1. Establishment of persistent HPV infection
To establish persistent HPV infections, it is necessary for the viral genome to enter into the nucleus and establish its genome as a nuclear plasmid for long-term replication. Various host defense mechanisms are believed to play important roles for blocking and/or modulating the early establishment of HPV infections. These host mechanisms may include 1) physical barriers in virus trafficking through the cytoplasm and into the nucleus; 2) direct elimination of virus by host cell scavenger machinery such as autophagosomes; and 3) interference with viral gene expression and replication by host innate immunity. Using HPV16 virions produced by our HiP technology, we recently found that HPV early infection requires cell cycle progression through mitosis for entry of HPV DNA into the nucleus and induces innate immune responses through toll-like receptors. Now, we are developing live imaging systems that track the movement of HPV DNA into the nucleus where productive viral gene expression and replication commence, using genetically engineered HPV DNAs containing fluorescent labels. Further understanding of the mechanisms by which these HPV inhibitors intervene will provide valuable knowledge for development of new drugs against HPV infection.

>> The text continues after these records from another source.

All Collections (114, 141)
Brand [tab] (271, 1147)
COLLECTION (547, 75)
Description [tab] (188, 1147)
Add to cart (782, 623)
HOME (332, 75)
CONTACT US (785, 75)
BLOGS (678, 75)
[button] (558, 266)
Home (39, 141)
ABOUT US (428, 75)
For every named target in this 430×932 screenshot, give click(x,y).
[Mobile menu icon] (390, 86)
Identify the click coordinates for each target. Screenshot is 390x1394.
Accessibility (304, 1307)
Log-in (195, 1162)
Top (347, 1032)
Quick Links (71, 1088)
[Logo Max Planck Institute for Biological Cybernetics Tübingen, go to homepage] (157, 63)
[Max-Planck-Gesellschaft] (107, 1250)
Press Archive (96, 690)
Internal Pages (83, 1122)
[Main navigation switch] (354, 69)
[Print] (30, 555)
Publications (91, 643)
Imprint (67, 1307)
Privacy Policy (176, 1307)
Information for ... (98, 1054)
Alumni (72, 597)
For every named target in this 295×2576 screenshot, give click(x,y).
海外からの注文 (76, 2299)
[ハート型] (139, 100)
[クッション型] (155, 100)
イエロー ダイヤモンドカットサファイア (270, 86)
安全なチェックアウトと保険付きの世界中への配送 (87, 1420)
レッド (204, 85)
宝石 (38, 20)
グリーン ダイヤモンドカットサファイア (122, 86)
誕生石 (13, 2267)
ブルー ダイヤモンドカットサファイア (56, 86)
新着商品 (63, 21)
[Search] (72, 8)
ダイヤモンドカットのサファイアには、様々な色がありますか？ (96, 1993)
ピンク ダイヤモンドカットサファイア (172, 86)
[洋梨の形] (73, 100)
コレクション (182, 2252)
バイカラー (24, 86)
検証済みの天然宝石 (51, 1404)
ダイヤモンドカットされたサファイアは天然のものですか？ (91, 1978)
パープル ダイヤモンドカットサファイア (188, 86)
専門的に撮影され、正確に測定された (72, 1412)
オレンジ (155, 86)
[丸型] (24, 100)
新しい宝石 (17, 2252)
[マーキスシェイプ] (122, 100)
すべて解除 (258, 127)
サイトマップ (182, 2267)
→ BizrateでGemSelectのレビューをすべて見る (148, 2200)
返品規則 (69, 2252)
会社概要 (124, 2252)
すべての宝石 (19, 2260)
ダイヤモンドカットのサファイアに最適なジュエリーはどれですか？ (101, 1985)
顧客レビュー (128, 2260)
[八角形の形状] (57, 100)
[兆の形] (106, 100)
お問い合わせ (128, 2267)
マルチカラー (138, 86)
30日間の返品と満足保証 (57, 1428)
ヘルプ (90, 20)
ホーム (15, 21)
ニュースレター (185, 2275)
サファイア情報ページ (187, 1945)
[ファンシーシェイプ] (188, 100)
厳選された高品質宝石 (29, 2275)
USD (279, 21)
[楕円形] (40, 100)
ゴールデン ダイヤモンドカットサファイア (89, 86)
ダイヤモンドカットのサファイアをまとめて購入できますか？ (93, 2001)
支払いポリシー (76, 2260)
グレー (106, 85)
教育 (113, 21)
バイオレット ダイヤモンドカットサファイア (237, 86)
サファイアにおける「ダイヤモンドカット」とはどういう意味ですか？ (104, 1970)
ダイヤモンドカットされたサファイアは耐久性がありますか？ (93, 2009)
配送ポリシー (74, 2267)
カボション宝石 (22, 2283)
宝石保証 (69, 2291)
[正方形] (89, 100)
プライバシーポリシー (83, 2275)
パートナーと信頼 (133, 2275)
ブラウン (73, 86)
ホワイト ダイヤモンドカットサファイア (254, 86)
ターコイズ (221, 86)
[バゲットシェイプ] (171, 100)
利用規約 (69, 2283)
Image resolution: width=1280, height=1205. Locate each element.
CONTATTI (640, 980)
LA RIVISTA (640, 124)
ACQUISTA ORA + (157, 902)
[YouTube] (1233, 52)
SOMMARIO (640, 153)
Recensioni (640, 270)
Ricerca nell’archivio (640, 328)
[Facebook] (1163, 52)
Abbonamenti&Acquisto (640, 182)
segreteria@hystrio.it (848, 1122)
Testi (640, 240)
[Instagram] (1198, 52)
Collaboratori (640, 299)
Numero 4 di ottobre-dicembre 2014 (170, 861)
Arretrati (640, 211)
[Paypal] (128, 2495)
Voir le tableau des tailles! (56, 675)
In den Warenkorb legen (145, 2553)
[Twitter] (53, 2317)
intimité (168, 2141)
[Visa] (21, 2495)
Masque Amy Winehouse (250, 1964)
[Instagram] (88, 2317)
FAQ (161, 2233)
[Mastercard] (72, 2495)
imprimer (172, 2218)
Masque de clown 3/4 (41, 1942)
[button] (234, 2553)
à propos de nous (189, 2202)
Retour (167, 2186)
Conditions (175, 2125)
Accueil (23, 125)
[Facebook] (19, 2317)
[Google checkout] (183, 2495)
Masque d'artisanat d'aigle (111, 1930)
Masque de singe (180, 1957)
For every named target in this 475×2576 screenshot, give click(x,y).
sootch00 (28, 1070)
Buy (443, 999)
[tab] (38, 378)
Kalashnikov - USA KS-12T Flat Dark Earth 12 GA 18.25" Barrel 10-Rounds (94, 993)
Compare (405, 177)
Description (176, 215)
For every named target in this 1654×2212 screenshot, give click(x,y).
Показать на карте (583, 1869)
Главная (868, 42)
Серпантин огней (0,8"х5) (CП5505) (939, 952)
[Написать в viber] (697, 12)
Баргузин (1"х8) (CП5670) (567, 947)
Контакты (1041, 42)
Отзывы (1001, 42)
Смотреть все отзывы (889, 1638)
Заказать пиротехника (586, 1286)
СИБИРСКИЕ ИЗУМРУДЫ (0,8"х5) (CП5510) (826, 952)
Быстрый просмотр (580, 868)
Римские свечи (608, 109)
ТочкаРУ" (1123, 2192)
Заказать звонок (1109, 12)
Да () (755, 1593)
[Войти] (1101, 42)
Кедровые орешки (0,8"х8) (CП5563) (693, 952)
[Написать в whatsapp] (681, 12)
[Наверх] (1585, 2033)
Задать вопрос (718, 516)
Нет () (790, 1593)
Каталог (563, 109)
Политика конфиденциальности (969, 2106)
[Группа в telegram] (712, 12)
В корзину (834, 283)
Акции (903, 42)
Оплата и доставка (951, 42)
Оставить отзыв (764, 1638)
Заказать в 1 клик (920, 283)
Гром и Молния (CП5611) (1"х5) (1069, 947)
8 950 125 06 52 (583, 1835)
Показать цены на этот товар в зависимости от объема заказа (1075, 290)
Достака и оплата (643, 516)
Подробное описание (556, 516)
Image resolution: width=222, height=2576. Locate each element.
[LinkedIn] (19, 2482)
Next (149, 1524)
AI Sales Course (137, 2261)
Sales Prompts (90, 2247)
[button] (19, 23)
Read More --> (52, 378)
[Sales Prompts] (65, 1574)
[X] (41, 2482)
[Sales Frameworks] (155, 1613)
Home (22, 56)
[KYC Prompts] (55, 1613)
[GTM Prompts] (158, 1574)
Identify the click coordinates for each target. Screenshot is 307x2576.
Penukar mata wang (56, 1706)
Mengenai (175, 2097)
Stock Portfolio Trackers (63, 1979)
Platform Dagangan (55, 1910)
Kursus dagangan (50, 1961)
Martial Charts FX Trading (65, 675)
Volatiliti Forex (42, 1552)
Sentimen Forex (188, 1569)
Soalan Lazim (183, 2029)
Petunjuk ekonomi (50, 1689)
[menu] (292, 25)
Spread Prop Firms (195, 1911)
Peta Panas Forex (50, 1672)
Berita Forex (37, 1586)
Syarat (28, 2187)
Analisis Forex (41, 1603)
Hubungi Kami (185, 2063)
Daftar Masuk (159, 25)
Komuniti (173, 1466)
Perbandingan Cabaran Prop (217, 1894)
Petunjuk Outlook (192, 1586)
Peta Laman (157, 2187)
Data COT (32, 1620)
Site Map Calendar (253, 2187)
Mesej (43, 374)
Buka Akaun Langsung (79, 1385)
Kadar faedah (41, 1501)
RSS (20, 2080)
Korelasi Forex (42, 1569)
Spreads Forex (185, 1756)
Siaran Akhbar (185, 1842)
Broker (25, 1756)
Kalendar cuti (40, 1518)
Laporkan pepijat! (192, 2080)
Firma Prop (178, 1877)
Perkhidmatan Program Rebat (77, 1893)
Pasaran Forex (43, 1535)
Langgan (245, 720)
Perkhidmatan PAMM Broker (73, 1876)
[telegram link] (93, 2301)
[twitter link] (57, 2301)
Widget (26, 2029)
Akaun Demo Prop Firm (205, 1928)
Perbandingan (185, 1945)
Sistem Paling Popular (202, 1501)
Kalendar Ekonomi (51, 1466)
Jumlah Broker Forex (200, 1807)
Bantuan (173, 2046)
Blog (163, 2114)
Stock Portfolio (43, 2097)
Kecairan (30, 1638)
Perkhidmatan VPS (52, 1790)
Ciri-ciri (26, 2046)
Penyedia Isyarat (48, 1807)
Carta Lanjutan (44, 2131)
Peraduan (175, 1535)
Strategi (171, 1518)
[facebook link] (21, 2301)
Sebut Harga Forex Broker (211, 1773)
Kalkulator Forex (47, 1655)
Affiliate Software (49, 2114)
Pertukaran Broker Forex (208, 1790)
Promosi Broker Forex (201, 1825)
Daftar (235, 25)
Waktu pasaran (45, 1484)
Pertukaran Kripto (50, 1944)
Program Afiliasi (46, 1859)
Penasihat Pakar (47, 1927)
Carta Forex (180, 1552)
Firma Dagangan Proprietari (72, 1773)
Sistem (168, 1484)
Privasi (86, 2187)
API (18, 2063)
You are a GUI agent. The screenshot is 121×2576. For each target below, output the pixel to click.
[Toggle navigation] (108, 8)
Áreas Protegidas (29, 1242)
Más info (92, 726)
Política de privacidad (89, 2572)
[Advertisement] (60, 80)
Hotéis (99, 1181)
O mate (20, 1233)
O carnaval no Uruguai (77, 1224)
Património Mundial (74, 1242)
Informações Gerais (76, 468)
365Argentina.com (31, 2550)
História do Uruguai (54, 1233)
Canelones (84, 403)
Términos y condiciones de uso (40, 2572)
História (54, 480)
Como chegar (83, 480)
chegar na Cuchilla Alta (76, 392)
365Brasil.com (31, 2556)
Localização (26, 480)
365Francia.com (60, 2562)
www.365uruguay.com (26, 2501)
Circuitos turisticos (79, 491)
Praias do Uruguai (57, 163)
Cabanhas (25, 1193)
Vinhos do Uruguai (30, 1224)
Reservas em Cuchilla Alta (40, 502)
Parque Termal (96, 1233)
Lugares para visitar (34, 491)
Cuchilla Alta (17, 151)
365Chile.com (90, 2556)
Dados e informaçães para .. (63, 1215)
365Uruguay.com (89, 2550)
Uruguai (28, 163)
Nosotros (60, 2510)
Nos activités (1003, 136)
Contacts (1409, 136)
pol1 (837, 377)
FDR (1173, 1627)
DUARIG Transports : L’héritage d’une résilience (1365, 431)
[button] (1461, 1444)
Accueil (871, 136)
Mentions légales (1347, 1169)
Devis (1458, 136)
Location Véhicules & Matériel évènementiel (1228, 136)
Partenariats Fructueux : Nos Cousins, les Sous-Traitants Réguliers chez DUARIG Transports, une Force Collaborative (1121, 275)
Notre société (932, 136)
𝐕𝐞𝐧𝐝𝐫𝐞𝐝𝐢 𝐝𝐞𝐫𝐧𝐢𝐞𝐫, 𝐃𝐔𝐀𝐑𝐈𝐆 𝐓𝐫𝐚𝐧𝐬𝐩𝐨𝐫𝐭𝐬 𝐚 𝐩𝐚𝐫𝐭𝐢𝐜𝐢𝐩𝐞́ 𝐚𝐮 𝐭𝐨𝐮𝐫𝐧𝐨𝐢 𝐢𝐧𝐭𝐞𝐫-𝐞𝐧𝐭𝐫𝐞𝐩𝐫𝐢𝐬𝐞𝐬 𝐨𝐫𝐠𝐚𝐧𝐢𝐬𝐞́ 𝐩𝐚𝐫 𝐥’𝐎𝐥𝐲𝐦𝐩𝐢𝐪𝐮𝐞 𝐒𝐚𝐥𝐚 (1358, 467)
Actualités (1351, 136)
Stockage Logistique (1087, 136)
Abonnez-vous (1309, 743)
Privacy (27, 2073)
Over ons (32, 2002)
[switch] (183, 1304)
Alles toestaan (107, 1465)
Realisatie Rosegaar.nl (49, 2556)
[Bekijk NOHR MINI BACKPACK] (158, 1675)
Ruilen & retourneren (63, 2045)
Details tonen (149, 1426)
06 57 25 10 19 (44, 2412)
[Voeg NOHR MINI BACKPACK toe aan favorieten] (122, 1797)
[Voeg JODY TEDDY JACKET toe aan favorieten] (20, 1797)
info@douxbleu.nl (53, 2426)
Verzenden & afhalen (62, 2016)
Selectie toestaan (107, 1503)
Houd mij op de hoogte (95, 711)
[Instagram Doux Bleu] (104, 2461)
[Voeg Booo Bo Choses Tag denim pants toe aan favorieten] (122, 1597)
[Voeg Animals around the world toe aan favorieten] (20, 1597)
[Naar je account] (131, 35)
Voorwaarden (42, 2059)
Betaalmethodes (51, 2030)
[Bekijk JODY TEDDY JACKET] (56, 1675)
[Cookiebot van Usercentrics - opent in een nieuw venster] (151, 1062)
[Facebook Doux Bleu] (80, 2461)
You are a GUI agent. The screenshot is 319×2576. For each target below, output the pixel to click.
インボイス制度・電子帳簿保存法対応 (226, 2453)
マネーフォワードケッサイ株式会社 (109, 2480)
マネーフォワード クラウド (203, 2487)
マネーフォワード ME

2. HPV-associated cancer progression
Initiated by HPV, HPV-associated cancers progress through a series of histopathologically characterized cytologic abnormalities (low-grade and high-grade intraepithelial lesions) to invasive cancer. To understand the molecular changes associated with each step in the progressive disease leading to invasive cancer, we have developed and performed functional genomics analyses of patient tissue specimens, from primary human cervical and head/neck tumor, precancerous or normal tissue. These studies revealed that each stage in the progressive disease is associated with a unique pattern of changes in gene expression. Genes upregulated specifically in early lesions were primarily associated with DNA replication/repair and cell proliferation. Interestingly, expression of markers in the IL-8 signaling pathway, which triggers chemotaxis and angiogenesis, differed only between low- and high-grade lesions. By far the greatest number of differences in gene expression was found between high-grade lesion and cancer, which included elevated levels of genes in the actin cytoskeleton signaling, fibrosis, tight junction, leukocyte extravasation, p38 MAP kinase, and vascular endothelial growth factor pathways. To better understand the underlying mechanisms and genetic determinants of cervical cancer progression, we are further 1) identifying host factors/pathways that contribute to cancer progression and 2) developing key targets for treatment of HPV-associated cancers and novel biomarkers for diagnosis and prognosis.